I really don't owe a reply to such a discourteous nigger who treats in such bad faith but why not. This doesn't change the fact that he was unaware of the lien for years, and that it definitely could have negatively impacted his ability to secure financing and grow his business. He could have been much further along the path to his goals by now.

You can't really handwave something like that with "well there's 8 million people in this shithole". The most you can do it accept it with equanimity, learn from it and move on, which he did. However, that doesn't change the fact that everyone else is free to call it bullshit and hold jew york in contempt.


Go ahead faggot, watch this video and tell me he's just faking this horrified realization that he may have just uncovered the reason why he was always denied business financing. If the same thing happened in Knoxville (government fucks up on multiple levels), it would likely lead to the exact same outcome (financing applications denied).

Have you even seen the whole NY tax lien saga?
 
That's because Linda Khan, despite doing some good things like banning noncompete agreements (which the courts ruled the FTC lacked the authority to enact) and the aforementioned subscription cancellation thing, has been an incompetent crusader who goes after big companies for nonissues that aren't actually violations of antitrust law while ignoring clearcut examples of monopolistic and anticompetitive behavior. She talks tough but frequently exceeds the FTC's authority and is a terrible lawyer who is frequently overruled by the courts. Congress, the courts, and her underlings all hate her so it's no surprise that she's being replaced with another one of the FTC commissioners.
 
At the end of the day, I think Louis pointing out how these corporations have a date rapist mentality regarding subscriptions is more than enough for informing consumers.

I had an experience with a company called Luxer One. Basically, they are lockers that you can get your parcels delivered to for safety and security. When I rented an apartment, the property manager introduced these boxes and parcel deliverers put my shit in these boxes instead of delivering them to my building as directed. Luxer One then refused to give me my parcel despite me never, ever signing up for this service. When I told them I never signed up or asked for this service, they literally said "too bad, you have to pay us to get your package." I called the postmaster for my area, because this is a federal offense, and the postmaster was some drunk retard who basically told me "I don't care."

I ended up calling the property manager for my apartment complex, who reacted like a normal human being and told Luxer One to either give me my package or have their lockers thrown in the dumpster. I got my packages back.

I learned the hard and stressful way how these corporations behave and it has made me far more cautious when signing up for anything or handing people money for any sort of subscription model. Resisting these companies and not giving them money is the most straightforward way to get them to stop this bullshit. The problem is that so many people are used to ease and convenience.
 
At the end of the day, I think Louis pointing out how these corporations have a date rapist mentality regarding subscriptions is more than enough for informing consumers.

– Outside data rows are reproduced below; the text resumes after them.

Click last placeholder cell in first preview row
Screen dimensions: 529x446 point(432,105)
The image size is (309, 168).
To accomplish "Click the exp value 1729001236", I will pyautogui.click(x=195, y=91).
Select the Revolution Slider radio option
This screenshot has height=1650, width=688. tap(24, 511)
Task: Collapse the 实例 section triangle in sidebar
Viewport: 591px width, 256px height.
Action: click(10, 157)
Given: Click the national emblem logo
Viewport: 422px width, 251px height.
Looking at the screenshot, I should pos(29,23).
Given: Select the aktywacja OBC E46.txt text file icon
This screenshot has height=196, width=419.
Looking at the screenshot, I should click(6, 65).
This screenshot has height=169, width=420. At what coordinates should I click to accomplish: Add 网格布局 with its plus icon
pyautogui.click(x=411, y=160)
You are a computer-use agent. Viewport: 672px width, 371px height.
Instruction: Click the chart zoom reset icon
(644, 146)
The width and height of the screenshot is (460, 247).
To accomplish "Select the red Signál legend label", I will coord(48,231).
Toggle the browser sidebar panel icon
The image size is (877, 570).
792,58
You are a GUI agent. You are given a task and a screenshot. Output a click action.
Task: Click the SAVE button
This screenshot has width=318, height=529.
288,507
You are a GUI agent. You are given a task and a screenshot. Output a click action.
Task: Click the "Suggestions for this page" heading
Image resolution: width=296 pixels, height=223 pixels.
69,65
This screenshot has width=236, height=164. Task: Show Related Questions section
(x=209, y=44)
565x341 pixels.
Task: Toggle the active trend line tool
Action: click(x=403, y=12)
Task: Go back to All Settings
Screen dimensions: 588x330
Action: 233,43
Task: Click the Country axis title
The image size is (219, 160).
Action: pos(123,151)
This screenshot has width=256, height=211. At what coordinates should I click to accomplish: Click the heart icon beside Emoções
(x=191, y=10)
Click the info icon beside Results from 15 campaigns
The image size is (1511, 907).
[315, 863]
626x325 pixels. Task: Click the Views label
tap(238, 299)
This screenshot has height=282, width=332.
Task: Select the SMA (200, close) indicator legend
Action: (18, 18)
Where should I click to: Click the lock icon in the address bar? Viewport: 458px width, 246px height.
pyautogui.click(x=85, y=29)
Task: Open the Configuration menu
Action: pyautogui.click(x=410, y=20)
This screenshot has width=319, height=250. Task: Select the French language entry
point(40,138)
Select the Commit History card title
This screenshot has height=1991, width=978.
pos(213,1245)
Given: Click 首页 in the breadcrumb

I had an experience with a company called Luxer One. Basically, they are lockers that you can get your parcels delivered to for safety and security. When I rented an apartment, the property manager introduced these boxes and parcel deliverers put my shit in these boxes instead of delivering them to my building as directed. Luxer One then refused to give me my parcel despite me never, ever signing up for this service. When I told them I never signed up or asked for this service, they literally said "too bad, you have to pay us to get your package." I called the postmaster for my area, because this is a federal offense, and the postmaster was some drunk retard who basically told me "I don't care."

I ended up calling the property manager for my apartment complex, who reacted like a normal human being and told Luxer One to either give me my package or have their lockers thrown in the dumpster. I got my packages back.

I learned the hard and stressful way how these corporations behave and it has made me far more cautious when signing up for anything or handing people money for any sort of subscription model. Resisting these companies and not giving them money is the most straightforward way to get them to stop this bullshit. The problem is that so many people are used to ease and convenience.
the deepest, best-learned lessons are the ones that cost you something, or nearly cost you something. they stick with you the longest and clearest. you never forget being scammed or almost dying.
 
I feel like we all got fucked over, not just Ross. I actually believed in him at least attempting some positive change.

On another note, who the fuck is Andrew Ferguson? Because I have a feeling he will do fuck all in the position and I just wanna know if I'm being too negative or if its another fat jew that will get free money for the position.
 
On another note, who the fuck is Andrew Ferguson? Because I have a feeling he will do fuck all in the position and I just wanna know if I'm being too negative or if its another fat jew that will get free money for the position.
What I've seen thus far suggests he's an asskisser, a hypocrite and one of those "Everyone I don't like is breaking the law" types. No idea how accurate that is but he was likely chosen for perceived loyalty to the cause over the possible benefits he'd bring to the agency/public.
 
What I've seen thus far suggests he's an asskisser, a hypocrite and one of those "Everyone I don't like is breaking the law" types. No idea how accurate that is but he was likely chosen for perceived loyalty to the cause over the possible benefits he'd bring to the agency/public.
Sad. Not surprised, but still disappointed.

There's people constantly doing their best to keep the (shitty) status quo.